WORK ORDER:
Determine how many lines in the records hold "help", and give that number with nothing added.

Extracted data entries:
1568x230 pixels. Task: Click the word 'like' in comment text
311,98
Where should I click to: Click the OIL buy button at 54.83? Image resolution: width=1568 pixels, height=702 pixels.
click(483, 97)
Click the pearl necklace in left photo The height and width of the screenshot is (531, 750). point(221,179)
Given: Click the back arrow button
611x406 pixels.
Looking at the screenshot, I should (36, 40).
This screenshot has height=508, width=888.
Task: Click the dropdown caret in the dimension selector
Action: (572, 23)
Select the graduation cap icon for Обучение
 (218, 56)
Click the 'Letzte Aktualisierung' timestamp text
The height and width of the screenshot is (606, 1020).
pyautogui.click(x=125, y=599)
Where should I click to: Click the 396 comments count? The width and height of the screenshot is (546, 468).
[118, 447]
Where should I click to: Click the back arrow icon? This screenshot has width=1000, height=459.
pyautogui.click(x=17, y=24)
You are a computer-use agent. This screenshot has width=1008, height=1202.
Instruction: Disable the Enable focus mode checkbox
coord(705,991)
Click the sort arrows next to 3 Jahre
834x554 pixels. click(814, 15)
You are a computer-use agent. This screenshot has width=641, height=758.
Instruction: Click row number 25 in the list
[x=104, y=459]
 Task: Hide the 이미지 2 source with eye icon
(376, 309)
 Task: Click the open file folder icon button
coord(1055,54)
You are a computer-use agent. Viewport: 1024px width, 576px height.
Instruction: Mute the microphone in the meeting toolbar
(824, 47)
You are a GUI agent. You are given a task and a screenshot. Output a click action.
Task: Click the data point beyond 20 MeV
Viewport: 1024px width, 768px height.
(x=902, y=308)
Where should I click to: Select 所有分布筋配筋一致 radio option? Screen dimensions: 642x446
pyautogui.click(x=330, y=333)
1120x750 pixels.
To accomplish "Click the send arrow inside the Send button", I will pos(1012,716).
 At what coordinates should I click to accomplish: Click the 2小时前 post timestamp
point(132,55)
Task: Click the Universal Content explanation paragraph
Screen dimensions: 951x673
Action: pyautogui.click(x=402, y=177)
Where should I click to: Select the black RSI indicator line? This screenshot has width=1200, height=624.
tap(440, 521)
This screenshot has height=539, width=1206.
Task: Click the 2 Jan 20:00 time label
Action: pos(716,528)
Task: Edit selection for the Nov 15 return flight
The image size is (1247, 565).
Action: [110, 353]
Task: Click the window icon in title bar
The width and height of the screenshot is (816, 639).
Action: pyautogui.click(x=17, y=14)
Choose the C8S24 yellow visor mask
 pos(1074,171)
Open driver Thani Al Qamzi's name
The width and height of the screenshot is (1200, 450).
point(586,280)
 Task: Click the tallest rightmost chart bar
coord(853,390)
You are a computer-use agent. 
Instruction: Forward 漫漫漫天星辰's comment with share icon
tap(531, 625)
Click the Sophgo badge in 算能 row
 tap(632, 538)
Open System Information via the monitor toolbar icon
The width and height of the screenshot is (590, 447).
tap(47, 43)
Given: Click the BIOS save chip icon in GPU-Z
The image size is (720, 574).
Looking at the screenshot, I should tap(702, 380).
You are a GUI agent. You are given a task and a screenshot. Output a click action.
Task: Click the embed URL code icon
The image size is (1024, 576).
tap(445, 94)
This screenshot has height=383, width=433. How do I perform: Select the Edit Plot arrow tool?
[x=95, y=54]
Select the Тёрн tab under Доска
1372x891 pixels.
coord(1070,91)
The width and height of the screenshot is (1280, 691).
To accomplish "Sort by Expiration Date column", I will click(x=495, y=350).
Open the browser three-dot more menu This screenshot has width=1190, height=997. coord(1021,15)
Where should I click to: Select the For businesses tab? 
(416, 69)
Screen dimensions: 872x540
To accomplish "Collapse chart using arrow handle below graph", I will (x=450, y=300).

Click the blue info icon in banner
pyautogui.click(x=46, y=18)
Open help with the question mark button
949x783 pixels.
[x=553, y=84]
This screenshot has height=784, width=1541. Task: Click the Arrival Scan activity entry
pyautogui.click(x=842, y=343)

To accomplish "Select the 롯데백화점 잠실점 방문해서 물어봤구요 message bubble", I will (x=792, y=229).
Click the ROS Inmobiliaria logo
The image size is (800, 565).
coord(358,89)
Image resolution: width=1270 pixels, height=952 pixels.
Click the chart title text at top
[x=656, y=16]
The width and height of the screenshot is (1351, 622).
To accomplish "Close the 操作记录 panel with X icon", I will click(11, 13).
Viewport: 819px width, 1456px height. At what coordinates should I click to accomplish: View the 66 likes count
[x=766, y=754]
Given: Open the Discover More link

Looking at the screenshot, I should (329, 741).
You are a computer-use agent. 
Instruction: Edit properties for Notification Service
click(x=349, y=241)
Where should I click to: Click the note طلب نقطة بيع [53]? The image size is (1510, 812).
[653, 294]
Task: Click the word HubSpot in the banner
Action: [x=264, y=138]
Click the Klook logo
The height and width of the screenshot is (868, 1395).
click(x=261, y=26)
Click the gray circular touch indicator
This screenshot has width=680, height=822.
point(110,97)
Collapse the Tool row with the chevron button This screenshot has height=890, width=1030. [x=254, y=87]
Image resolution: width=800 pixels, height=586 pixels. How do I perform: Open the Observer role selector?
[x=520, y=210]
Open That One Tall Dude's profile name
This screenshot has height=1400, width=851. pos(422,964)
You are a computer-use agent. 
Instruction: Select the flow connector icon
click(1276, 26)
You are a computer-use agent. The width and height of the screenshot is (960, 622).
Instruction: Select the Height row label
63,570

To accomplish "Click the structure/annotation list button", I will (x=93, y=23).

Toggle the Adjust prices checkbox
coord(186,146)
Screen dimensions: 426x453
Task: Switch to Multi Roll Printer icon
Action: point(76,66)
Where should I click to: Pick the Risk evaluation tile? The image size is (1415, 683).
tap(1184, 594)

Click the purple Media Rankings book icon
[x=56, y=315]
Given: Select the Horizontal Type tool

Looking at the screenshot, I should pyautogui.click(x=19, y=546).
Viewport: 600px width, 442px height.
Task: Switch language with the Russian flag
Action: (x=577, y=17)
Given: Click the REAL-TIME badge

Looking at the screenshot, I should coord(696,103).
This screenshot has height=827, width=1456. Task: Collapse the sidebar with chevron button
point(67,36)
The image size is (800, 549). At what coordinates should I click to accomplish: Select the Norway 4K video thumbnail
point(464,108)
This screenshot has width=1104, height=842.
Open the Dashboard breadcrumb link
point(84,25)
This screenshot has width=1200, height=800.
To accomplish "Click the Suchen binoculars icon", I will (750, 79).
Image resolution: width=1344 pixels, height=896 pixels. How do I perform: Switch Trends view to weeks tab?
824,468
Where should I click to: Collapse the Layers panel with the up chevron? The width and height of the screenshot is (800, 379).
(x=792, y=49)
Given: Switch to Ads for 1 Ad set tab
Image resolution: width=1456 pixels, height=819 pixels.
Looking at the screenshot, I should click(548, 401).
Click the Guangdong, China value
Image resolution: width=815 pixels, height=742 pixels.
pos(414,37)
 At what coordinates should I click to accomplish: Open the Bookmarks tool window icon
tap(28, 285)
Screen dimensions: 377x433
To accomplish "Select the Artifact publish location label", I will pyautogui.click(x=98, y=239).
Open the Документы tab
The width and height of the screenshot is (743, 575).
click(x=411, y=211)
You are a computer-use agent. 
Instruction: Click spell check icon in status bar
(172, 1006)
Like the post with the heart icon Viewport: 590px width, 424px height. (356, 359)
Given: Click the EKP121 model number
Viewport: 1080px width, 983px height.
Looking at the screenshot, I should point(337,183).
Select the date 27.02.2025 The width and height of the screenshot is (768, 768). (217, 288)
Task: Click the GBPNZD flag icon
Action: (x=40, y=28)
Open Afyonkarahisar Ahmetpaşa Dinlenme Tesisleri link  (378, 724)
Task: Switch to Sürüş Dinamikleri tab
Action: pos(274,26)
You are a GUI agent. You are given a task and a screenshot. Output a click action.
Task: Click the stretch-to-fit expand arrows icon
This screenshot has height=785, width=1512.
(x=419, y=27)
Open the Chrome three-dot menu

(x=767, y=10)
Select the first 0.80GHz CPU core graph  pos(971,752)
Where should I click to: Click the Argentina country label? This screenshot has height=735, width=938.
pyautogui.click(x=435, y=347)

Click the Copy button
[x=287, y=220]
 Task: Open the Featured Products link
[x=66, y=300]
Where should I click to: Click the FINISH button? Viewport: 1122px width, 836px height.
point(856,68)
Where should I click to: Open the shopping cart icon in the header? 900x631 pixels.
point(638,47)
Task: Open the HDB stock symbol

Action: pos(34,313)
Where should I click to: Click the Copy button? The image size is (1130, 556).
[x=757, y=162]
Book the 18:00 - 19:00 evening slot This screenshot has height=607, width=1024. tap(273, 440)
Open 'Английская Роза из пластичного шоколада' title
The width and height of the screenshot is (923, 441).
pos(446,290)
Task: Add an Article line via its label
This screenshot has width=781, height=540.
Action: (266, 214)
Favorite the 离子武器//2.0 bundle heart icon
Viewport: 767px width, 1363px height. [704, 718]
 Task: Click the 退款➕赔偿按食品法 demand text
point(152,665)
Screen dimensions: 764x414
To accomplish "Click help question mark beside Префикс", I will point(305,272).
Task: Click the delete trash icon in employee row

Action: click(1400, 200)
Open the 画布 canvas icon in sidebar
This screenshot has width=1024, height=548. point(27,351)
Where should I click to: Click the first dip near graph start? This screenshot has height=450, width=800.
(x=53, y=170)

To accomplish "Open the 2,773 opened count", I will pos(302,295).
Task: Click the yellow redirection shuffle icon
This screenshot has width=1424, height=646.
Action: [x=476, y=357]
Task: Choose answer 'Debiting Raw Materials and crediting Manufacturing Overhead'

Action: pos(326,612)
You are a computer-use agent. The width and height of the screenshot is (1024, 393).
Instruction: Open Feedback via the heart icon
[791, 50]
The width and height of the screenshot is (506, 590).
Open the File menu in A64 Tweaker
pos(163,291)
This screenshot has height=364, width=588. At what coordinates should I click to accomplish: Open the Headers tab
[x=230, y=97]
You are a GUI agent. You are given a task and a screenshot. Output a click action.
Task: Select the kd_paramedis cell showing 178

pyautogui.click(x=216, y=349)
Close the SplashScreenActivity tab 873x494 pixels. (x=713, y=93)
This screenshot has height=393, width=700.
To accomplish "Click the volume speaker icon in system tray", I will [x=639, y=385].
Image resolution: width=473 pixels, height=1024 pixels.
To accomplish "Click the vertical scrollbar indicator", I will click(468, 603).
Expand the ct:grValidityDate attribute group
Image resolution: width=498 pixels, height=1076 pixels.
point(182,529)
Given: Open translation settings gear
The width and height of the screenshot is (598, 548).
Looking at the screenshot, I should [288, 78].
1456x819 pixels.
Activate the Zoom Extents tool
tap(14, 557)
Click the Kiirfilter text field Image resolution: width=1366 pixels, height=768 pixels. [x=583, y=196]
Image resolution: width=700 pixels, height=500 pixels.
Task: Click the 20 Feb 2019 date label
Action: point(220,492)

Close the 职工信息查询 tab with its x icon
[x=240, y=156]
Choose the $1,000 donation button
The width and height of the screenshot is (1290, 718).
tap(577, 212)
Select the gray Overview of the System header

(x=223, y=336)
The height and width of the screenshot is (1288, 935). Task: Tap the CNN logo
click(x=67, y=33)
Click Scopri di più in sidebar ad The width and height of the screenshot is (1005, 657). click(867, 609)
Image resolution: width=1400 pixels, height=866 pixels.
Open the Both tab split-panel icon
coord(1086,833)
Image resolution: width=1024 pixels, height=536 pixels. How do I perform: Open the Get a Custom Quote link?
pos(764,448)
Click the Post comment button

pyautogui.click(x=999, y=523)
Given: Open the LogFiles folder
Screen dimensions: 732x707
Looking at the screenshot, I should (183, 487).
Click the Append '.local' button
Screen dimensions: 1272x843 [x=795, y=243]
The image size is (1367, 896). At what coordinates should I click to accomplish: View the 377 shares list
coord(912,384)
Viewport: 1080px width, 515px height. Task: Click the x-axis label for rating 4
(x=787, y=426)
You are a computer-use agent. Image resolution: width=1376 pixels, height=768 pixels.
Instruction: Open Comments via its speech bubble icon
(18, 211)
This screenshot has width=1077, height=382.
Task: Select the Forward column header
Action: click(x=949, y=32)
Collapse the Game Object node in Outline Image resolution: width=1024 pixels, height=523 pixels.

EXERCISE RESULT:
2